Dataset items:
^^^^^^^^^^^^^^^^

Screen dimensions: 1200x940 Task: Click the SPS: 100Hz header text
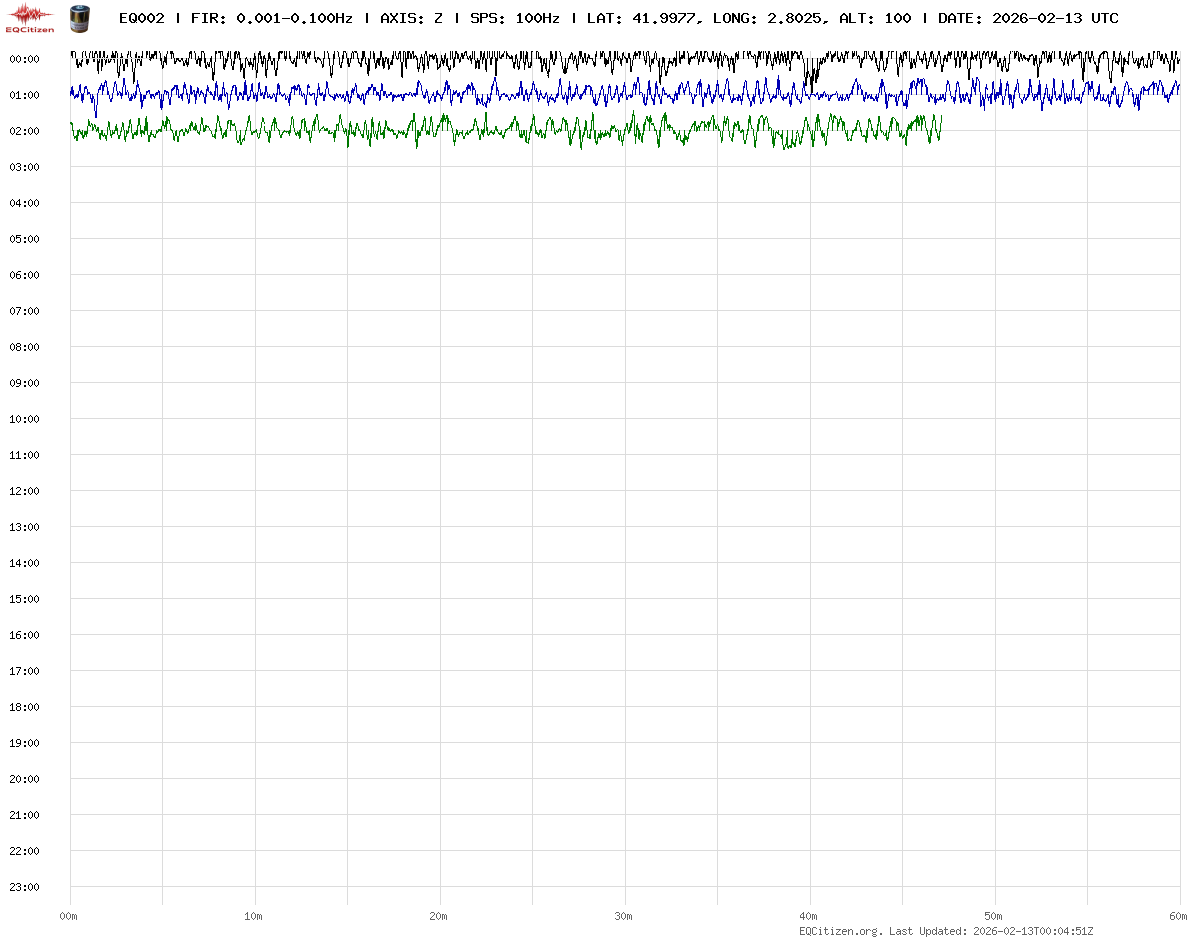514,18
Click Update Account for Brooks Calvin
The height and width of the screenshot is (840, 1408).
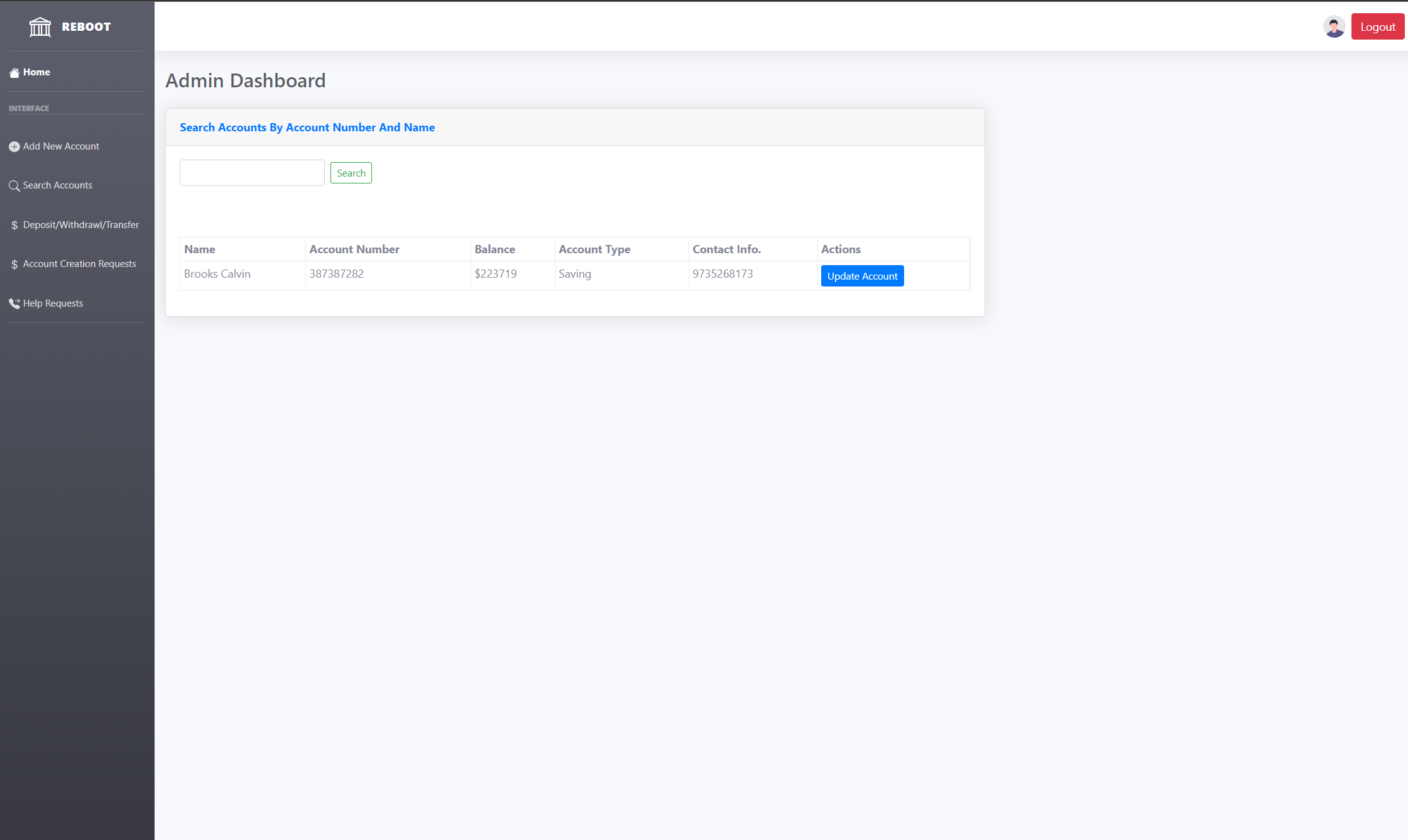862,276
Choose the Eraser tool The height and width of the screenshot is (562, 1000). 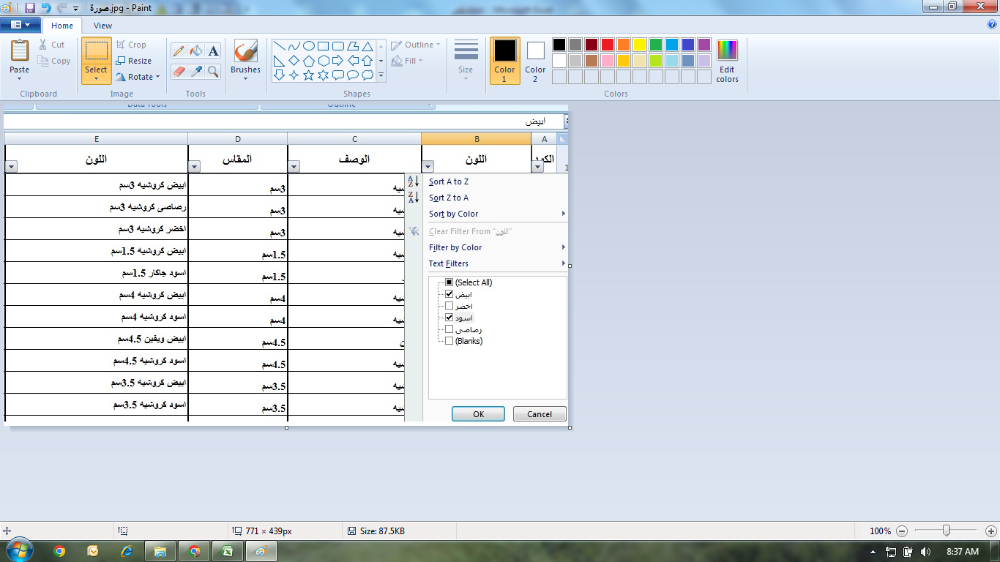pyautogui.click(x=178, y=71)
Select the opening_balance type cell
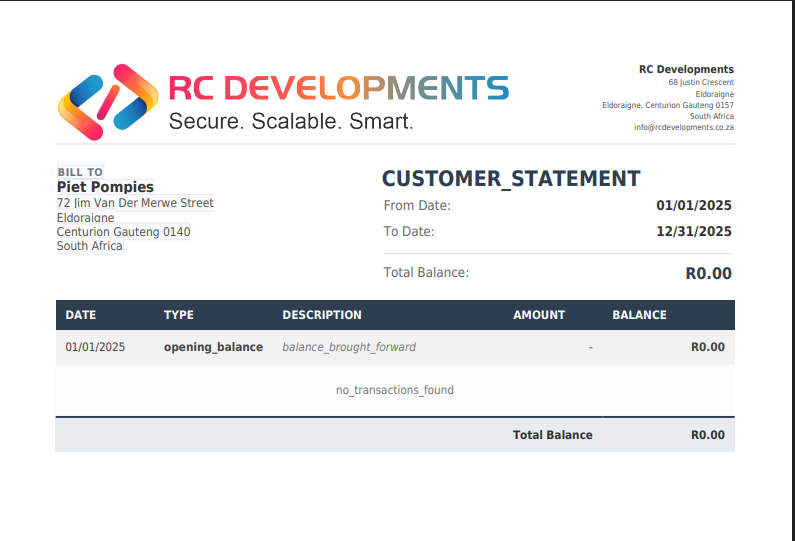Image resolution: width=795 pixels, height=541 pixels. click(x=213, y=347)
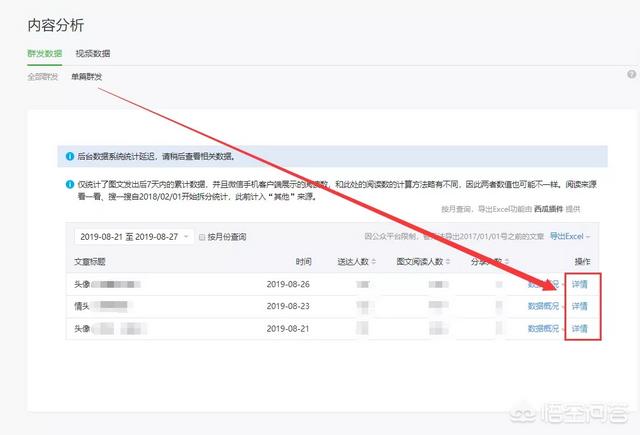Image resolution: width=640 pixels, height=435 pixels.
Task: Click the 时间 column header
Action: click(303, 261)
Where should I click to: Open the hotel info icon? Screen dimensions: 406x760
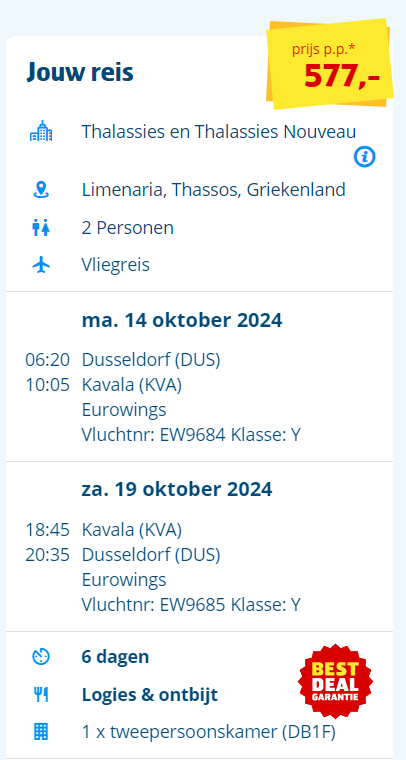364,157
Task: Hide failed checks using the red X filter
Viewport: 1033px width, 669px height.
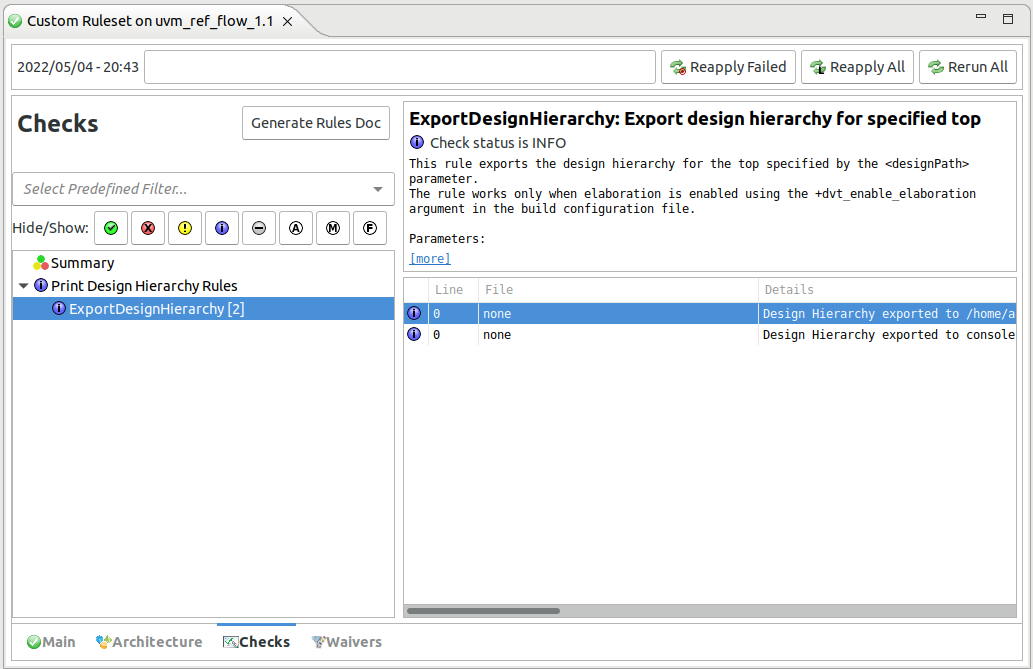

^^^^^^^^^^^^^^^^

## EXERCISE OBJECTIVE
Reproduce the lines of the listing above verbatim, starting with the line that contains "Task: Hide failed" and continuing through the end of the listing. Omit the pictures from your output.

## ANSWER TO THE PROBLEM
Task: Hide failed checks using the red X filter
Viewport: 1033px width, 669px height.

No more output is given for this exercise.